Excerpt from Chapter 5: Pleasure

Sitting on Top of the World — June 2009

I had a (pardon the pun) "peak" experience last week when I hiked all the way to the top of Angels Landing, a mountain in Zion National Park. I had done some hiking in the past—but nothing prepared me for the spectacular nature of really hiking: 5 miles round trip, climbing 1500 ft. (from an altitude of 4200 to 5700 ft).

The trip itself was quite a challenge, but I never considered turning back—even though many people do. There's something about looking up at the top that just "calls you" to keep going. And it was well worth the trip. It truly felt like we were sitting on top of the world.

However, it was not just the great feeling of reaching the top and seeing the rest of the world so far below. It was also the pure pleasure (and excitement) of the trip itself. Much of the first sections of the hike involved switchbacks, cutting back and forth. But the last portion involved climbing almost straight up—with chains set in the mountain to hold onto in order to facilitate some of the more extreme sections near the top.

I must admit there was a sense of pride in having done this hike, mostly because we got so many comments from younger people who could hardly believe a couple of 73-year-olds were making this climb. But far more important than what I or anyone else "thought" was the sheer way it made me "feel"—so alive!

One of the things that's missing for many people in today's world is the sense of vitality that comes from physical exertion. Of course, those who have physically challenging jobs may not find much satisfaction in the full-time exertion that the job entails. But for the masses who sit all or most of the day, there's nothing quite like vigorously moving your body—especially outside instead of in a gym.

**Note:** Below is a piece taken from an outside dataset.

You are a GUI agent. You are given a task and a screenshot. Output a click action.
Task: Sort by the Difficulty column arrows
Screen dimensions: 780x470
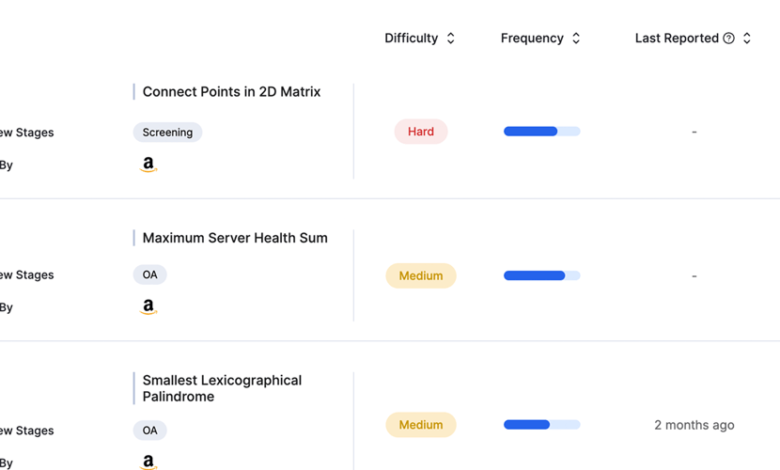click(451, 38)
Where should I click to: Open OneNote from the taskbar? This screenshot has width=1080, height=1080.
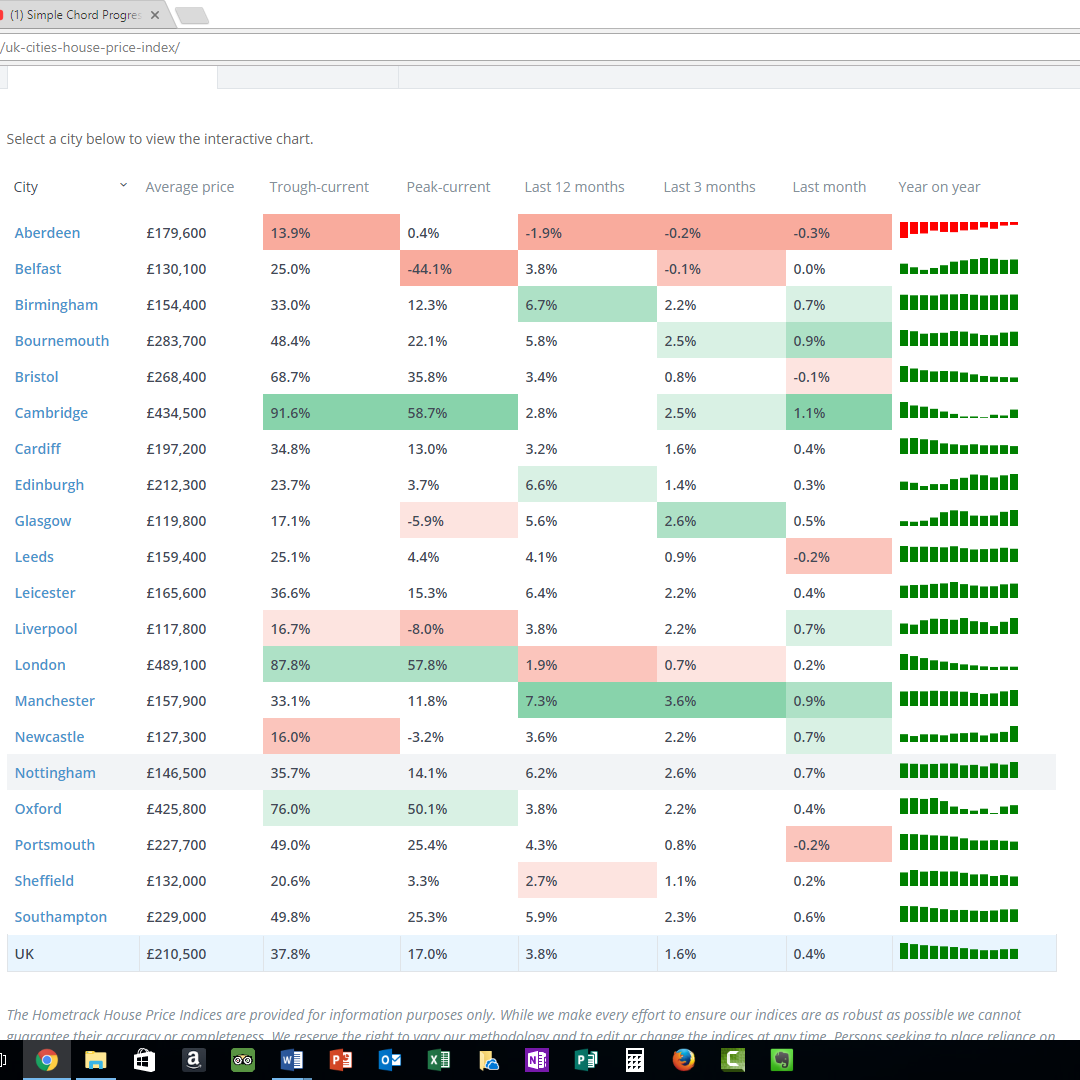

I'm not knocking the gym experience if that's all you can manage. In fact, I belong to a gym as well. But while exercising in the gym may benefit your body, it can't match the benefit to your emotions and your spirit that comes with exercising outdoors.

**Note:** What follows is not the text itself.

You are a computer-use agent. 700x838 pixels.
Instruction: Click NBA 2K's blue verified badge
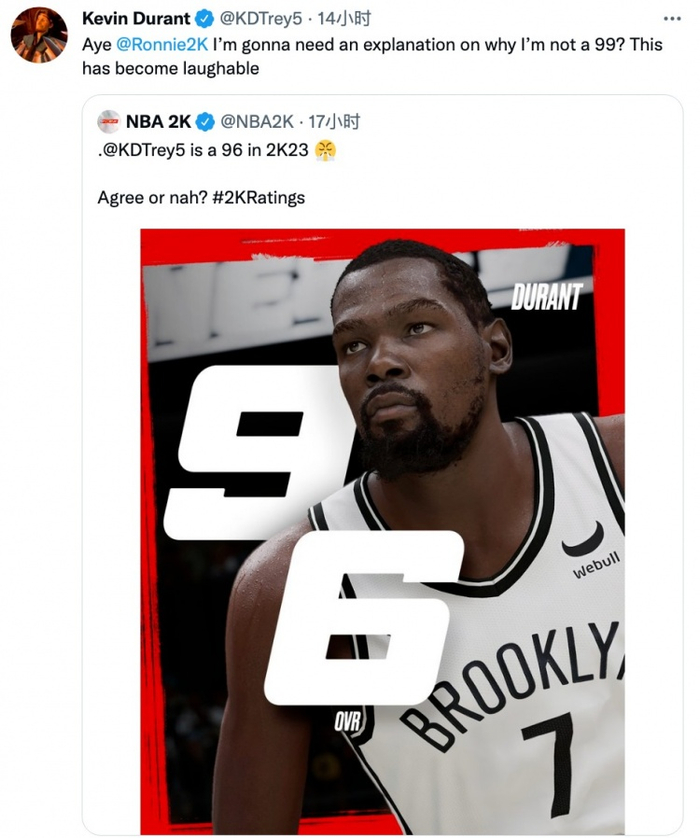(205, 123)
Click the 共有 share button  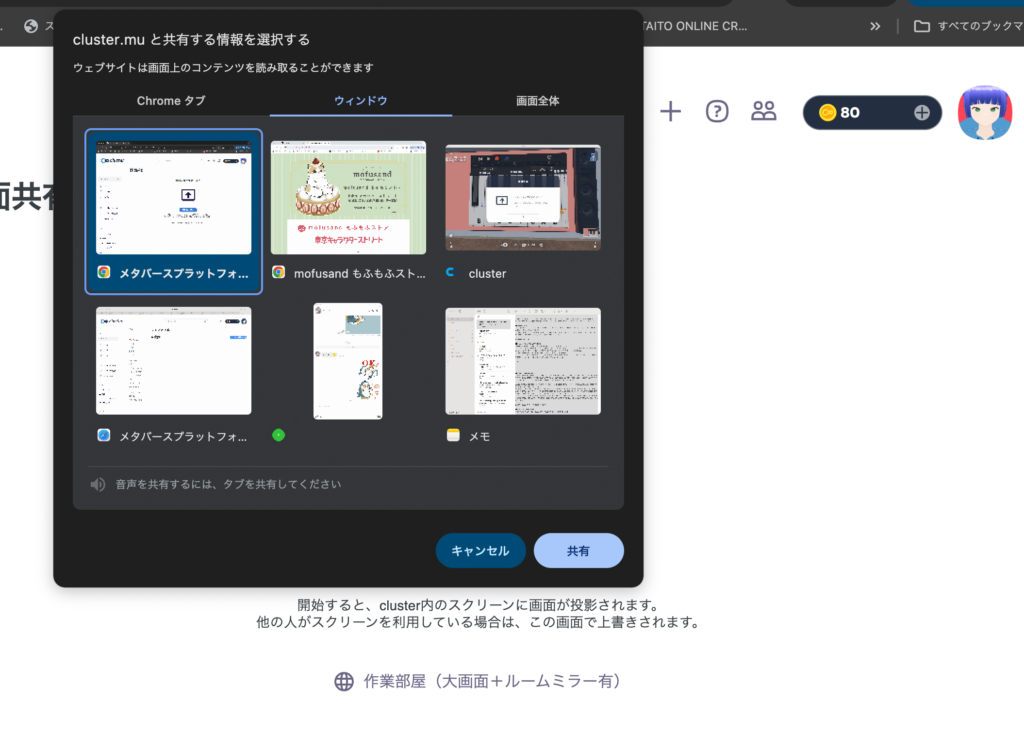578,551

So I encourage you to find ways to spend more time outdoors in nature—especially engaging in active physical exercise of some sort. It's not necessary to climb a mountain or even do anything too strenuous. In fact, walking is one of the best (and safest) exercises around—and one that almost everyone can do. Being outside helps clear your head of the clutter from constant exposure to technology, so it's not only good for your body, but also for your mind. Note: The photo on the cover of this book was taken at the top of Angels Landing.